Dimana dalam dilema tersebut, manusia dihadapkan pada memilih diantara dua nilai yang sama penting, namun sesungguhnya terdapat nilai yang lebih penting dari yang lainnya.
Misalkan dalam kondisi kelaparan dan langkanya makanan halal, maka makanan –yang dalam kondisi normal– haram menjadi halal untuk dimakan. Kenapa demikian? Karena hak untuk hidup adalah al khair, sedangkan fiqih halal-haram makanan adalah al ma’ruf.
Contoh lain adalah, ketika seorang pria dihadapkan pada pilihan diantara dua wanita yang sama cantik, namun yang satu jujur dan cara berpakainnya tidak berhijab, sedangkan wanita yang satunya lagi cara berpakaiannya berhijab namun dia suka berbohong. Manakah yang akan dan seharusnya dipilih oleh sang pria?
Pastinya adalah wanita yang pertama. Kenapa demikian? Karena kejujuran adalah al khair, sedangkan kriteria kesopanan dalam cara berpakaian adalah al ma’ruf. Kejujuran lebih penting dan lebih bernilai dari cara berpakaian. Membentuk pribadi yang jujur juga lebih sulit dari sekedar merubah cara berpakaian. Sehingga, kalaupun si pria menginginkan wanita pilihannya memakai hijab, dapat dilakukan kemudian.
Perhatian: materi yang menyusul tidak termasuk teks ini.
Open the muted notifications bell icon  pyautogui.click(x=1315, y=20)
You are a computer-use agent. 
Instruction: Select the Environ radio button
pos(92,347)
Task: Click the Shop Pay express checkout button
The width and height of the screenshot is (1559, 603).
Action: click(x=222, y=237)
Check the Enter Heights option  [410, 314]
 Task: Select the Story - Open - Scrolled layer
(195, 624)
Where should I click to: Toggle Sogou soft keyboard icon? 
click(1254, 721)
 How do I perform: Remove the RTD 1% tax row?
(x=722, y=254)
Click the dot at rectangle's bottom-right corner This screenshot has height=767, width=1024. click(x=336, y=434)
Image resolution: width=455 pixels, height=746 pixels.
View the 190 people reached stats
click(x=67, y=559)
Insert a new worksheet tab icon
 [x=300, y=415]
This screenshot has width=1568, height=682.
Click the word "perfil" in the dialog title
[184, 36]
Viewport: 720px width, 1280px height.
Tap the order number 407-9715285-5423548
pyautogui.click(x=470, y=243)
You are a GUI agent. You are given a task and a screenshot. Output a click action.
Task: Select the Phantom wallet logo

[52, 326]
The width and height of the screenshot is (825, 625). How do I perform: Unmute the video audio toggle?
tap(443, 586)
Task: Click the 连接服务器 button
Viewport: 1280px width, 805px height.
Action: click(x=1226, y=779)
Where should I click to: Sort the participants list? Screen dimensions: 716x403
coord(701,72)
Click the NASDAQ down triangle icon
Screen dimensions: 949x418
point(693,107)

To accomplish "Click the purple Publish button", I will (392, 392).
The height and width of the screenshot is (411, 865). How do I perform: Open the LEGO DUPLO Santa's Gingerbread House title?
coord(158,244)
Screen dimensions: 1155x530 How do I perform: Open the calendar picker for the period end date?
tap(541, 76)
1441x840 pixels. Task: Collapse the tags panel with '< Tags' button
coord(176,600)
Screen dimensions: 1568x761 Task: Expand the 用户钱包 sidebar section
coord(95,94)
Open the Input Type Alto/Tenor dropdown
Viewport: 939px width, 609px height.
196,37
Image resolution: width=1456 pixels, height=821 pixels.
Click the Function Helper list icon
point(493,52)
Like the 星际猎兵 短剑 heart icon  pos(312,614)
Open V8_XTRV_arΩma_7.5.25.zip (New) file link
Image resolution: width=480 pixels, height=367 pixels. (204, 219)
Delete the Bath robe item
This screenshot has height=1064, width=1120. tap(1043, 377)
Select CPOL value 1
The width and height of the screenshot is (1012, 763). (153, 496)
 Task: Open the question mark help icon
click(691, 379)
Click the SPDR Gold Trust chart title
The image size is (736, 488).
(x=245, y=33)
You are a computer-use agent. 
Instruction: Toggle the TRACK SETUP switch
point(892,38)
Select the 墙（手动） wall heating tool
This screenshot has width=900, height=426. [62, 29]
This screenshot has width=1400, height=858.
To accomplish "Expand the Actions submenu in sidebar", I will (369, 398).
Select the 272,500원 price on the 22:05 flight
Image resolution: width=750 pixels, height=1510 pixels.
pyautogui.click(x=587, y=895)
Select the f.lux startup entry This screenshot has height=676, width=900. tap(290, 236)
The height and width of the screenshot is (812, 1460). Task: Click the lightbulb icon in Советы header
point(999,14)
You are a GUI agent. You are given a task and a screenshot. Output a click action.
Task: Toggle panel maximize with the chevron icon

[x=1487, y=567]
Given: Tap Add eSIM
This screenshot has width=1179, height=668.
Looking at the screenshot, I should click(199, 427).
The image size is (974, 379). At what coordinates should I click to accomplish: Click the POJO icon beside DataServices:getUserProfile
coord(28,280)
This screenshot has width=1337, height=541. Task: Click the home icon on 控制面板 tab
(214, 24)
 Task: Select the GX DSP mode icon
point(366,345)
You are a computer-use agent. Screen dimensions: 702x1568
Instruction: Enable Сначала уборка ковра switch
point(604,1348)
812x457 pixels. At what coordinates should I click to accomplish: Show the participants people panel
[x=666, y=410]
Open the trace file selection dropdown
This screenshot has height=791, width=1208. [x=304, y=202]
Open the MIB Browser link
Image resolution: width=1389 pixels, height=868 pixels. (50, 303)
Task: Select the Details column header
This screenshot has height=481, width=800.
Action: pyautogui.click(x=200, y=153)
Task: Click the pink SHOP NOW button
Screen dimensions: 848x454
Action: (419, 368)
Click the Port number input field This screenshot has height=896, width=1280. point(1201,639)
Secara fithrah, ada standar yang sama dalam diri setiap manusia untuk cenderung pada al khair. Sebaliknya, ada standar yang berbeda-beda di setiap manusia dalam memandang al ma’ruf. Karena pengetahuan, pengalaman, adat istiadat, dan lingkungan sangat mempengaruhi preferensi setiap individu dalam melihat hal-hal al ma’ruf.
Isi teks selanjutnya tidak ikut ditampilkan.